*** DATA TO USE Section Begins ***

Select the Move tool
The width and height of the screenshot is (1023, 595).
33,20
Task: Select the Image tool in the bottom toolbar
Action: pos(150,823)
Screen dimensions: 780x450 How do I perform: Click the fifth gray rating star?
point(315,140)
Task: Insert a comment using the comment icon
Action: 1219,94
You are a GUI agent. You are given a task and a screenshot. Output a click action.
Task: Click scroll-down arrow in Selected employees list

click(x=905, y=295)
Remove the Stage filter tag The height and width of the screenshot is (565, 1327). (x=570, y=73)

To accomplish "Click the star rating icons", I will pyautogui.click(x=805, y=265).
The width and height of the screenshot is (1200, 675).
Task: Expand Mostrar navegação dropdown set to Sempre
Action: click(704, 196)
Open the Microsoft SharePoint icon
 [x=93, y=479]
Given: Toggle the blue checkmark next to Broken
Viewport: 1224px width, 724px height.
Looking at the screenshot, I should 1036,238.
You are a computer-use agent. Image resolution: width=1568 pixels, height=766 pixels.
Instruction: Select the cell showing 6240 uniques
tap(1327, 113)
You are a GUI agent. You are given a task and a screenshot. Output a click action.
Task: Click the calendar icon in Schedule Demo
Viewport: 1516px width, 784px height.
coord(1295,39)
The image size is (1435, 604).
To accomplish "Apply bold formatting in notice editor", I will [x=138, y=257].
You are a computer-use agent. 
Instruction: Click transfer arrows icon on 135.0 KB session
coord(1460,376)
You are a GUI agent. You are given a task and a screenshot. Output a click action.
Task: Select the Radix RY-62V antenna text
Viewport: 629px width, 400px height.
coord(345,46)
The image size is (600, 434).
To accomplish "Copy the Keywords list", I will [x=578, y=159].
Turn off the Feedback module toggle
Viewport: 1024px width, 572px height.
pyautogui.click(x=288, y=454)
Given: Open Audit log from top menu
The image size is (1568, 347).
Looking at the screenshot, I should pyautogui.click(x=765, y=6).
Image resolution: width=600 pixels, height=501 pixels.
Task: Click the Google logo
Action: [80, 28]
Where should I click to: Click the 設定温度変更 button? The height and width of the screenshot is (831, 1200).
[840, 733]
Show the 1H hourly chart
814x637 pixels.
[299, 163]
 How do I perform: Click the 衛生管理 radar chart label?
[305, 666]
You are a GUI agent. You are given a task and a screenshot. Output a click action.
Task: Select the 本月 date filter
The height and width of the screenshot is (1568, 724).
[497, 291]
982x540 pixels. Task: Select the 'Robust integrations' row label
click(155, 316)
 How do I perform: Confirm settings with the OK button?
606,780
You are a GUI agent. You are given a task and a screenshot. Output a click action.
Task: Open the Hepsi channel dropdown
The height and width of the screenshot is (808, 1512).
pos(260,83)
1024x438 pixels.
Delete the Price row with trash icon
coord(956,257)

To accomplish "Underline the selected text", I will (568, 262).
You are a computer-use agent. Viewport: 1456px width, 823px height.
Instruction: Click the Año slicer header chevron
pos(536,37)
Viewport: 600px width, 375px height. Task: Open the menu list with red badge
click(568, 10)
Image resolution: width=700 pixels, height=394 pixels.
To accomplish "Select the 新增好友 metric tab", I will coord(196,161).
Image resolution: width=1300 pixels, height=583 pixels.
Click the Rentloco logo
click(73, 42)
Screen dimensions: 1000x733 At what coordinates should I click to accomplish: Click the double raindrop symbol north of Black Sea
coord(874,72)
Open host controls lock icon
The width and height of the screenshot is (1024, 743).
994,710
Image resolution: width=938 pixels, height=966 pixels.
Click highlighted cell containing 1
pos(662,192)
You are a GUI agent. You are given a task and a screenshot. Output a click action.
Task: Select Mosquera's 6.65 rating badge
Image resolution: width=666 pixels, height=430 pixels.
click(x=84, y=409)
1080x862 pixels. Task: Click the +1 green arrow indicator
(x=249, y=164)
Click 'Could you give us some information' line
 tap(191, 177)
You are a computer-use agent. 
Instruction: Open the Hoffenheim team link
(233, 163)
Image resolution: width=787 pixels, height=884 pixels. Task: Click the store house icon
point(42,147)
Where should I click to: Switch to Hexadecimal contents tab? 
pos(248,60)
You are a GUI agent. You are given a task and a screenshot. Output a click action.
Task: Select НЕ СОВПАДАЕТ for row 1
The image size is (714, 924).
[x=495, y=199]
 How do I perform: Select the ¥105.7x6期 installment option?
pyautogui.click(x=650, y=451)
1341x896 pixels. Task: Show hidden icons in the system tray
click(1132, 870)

*** DATA TO USE Section Ends ***

# WORK INSTRUCTION
Exact copies of all the entries above should be returned.

# EXERCISE SOLUTION
Select the Move tool
The width and height of the screenshot is (1023, 595).
33,20
Task: Select the Image tool in the bottom toolbar
Action: pos(150,823)
Screen dimensions: 780x450 How do I perform: Click the fifth gray rating star?
point(315,140)
Task: Insert a comment using the comment icon
Action: 1219,94
You are a GUI agent. You are given a task and a screenshot. Output a click action.
Task: Click scroll-down arrow in Selected employees list

click(x=905, y=295)
Remove the Stage filter tag The height and width of the screenshot is (565, 1327). (x=570, y=73)

To accomplish "Click the star rating icons", I will pyautogui.click(x=805, y=265).
The width and height of the screenshot is (1200, 675).
Task: Expand Mostrar navegação dropdown set to Sempre
Action: click(704, 196)
Open the Microsoft SharePoint icon
 [x=93, y=479]
Given: Toggle the blue checkmark next to Broken
Viewport: 1224px width, 724px height.
Looking at the screenshot, I should 1036,238.
You are a computer-use agent. Image resolution: width=1568 pixels, height=766 pixels.
Instruction: Select the cell showing 6240 uniques
tap(1327, 113)
You are a GUI agent. You are given a task and a screenshot. Output a click action.
Task: Click the calendar icon in Schedule Demo
Viewport: 1516px width, 784px height.
coord(1295,39)
The image size is (1435, 604).
To accomplish "Apply bold formatting in notice editor", I will [x=138, y=257].
You are a computer-use agent. 
Instruction: Click transfer arrows icon on 135.0 KB session
coord(1460,376)
You are a GUI agent. You are given a task and a screenshot. Output a click action.
Task: Select the Radix RY-62V antenna text
Viewport: 629px width, 400px height.
coord(345,46)
The image size is (600, 434).
To accomplish "Copy the Keywords list", I will [x=578, y=159].
Turn off the Feedback module toggle
Viewport: 1024px width, 572px height.
pyautogui.click(x=288, y=454)
Given: Open Audit log from top menu
The image size is (1568, 347).
Looking at the screenshot, I should pyautogui.click(x=765, y=6).
Image resolution: width=600 pixels, height=501 pixels.
Task: Click the Google logo
Action: [80, 28]
Where should I click to: Click the 設定温度変更 button? The height and width of the screenshot is (831, 1200).
[840, 733]
Show the 1H hourly chart
814x637 pixels.
[299, 163]
 How do I perform: Click the 衛生管理 radar chart label?
[305, 666]
You are a GUI agent. You are given a task and a screenshot. Output a click action.
Task: Select the 本月 date filter
The height and width of the screenshot is (1568, 724).
[497, 291]
982x540 pixels. Task: Select the 'Robust integrations' row label
click(155, 316)
 How do I perform: Confirm settings with the OK button?
606,780
You are a GUI agent. You are given a task and a screenshot. Output a click action.
Task: Open the Hepsi channel dropdown
The height and width of the screenshot is (808, 1512).
pos(260,83)
1024x438 pixels.
Delete the Price row with trash icon
coord(956,257)

To accomplish "Underline the selected text", I will (568, 262).
You are a computer-use agent. Viewport: 1456px width, 823px height.
Instruction: Click the Año slicer header chevron
pos(536,37)
Viewport: 600px width, 375px height. Task: Open the menu list with red badge
click(568, 10)
Image resolution: width=700 pixels, height=394 pixels.
To accomplish "Select the 新增好友 metric tab", I will coord(196,161).
Image resolution: width=1300 pixels, height=583 pixels.
Click the Rentloco logo
click(73, 42)
Screen dimensions: 1000x733 At what coordinates should I click to accomplish: Click the double raindrop symbol north of Black Sea
coord(874,72)
Open host controls lock icon
The width and height of the screenshot is (1024, 743).
994,710
Image resolution: width=938 pixels, height=966 pixels.
Click highlighted cell containing 1
pos(662,192)
You are a GUI agent. You are given a task and a screenshot. Output a click action.
Task: Select Mosquera's 6.65 rating badge
Image resolution: width=666 pixels, height=430 pixels.
click(x=84, y=409)
1080x862 pixels. Task: Click the +1 green arrow indicator
(x=249, y=164)
Click 'Could you give us some information' line
 tap(191, 177)
You are a computer-use agent. 
Instruction: Open the Hoffenheim team link
(233, 163)
Image resolution: width=787 pixels, height=884 pixels. Task: Click the store house icon
point(42,147)
Where should I click to: Switch to Hexadecimal contents tab? 
pos(248,60)
You are a GUI agent. You are given a task and a screenshot. Output a click action.
Task: Select НЕ СОВПАДАЕТ for row 1
The image size is (714, 924).
[x=495, y=199]
 How do I perform: Select the ¥105.7x6期 installment option?
pyautogui.click(x=650, y=451)
1341x896 pixels. Task: Show hidden icons in the system tray
click(1132, 870)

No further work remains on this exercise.